◆ Task brief ◆
Reproduce every line of the data below, requests included, and scale each coordinate in the answers by 2.5, rounding to whole numbers with halves rounded up. Keep all other numbers unchanged and omit the pictures from your output.

Excerpt from a dataset:
(begin)

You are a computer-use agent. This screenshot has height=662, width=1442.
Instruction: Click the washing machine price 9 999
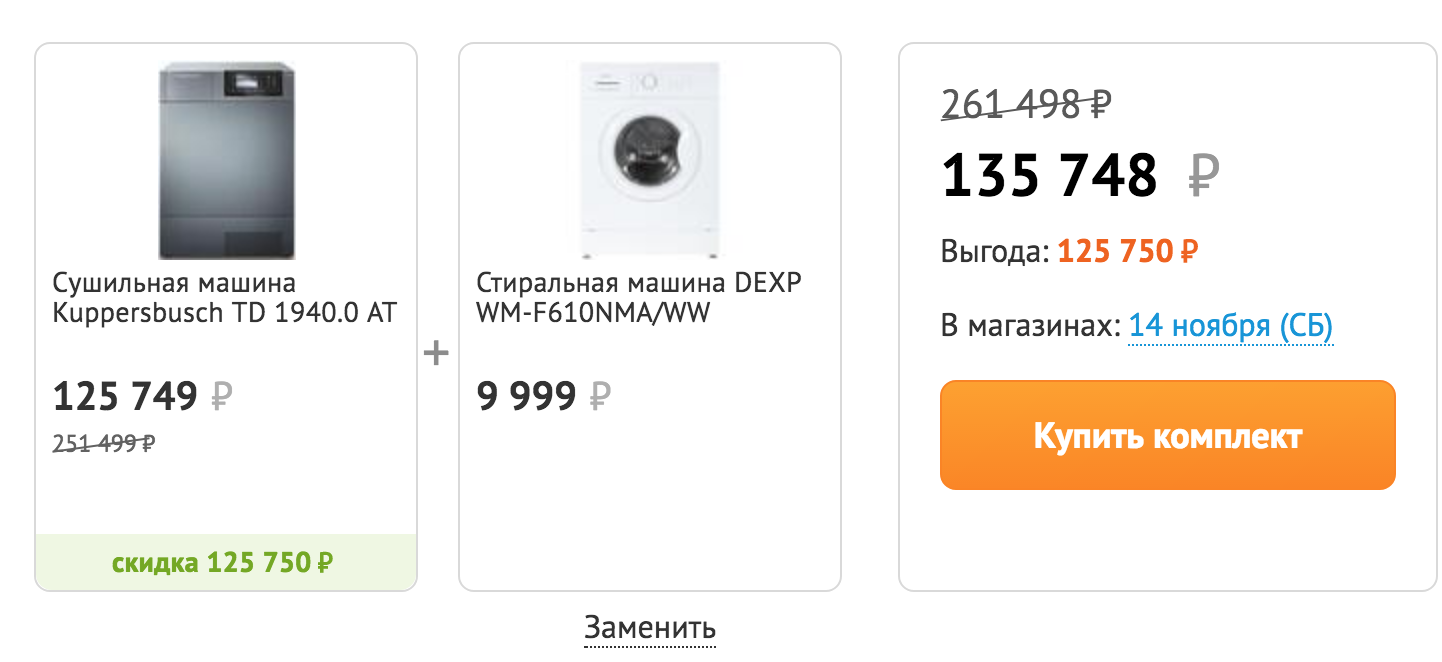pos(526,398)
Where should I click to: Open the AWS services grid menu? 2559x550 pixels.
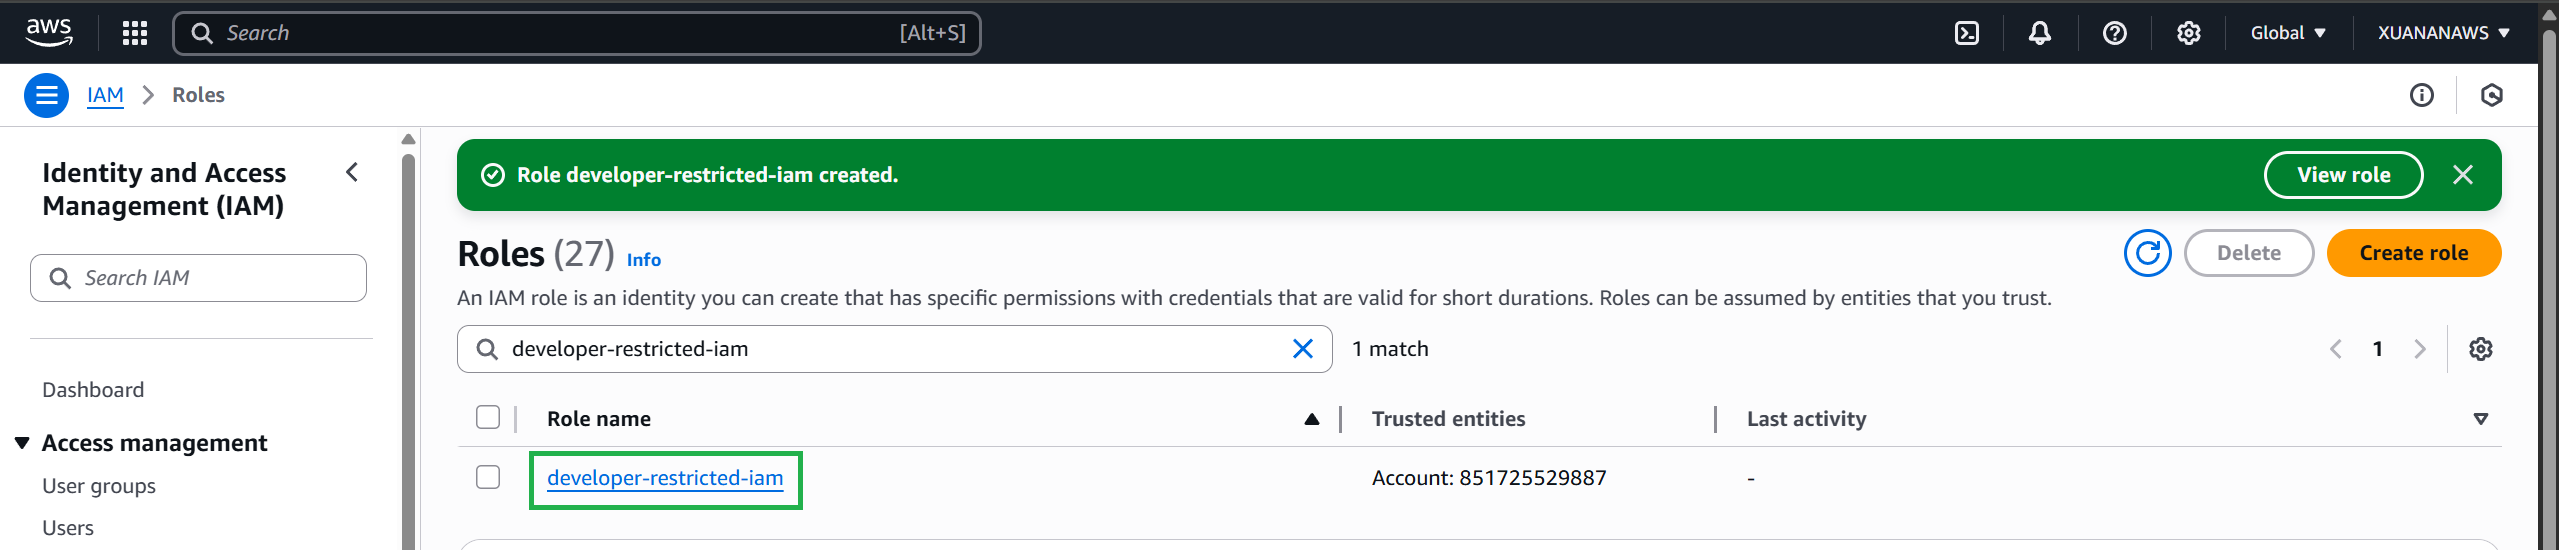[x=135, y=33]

(end)

◆ The output ◆
You are a computer-use agent. This screenshot has height=662, width=1442.
Instruction: Click the washing machine price 9 999
pos(1315,995)
Where should I click to: Open the AWS services grid menu? 2559x550 pixels.
[x=338, y=83]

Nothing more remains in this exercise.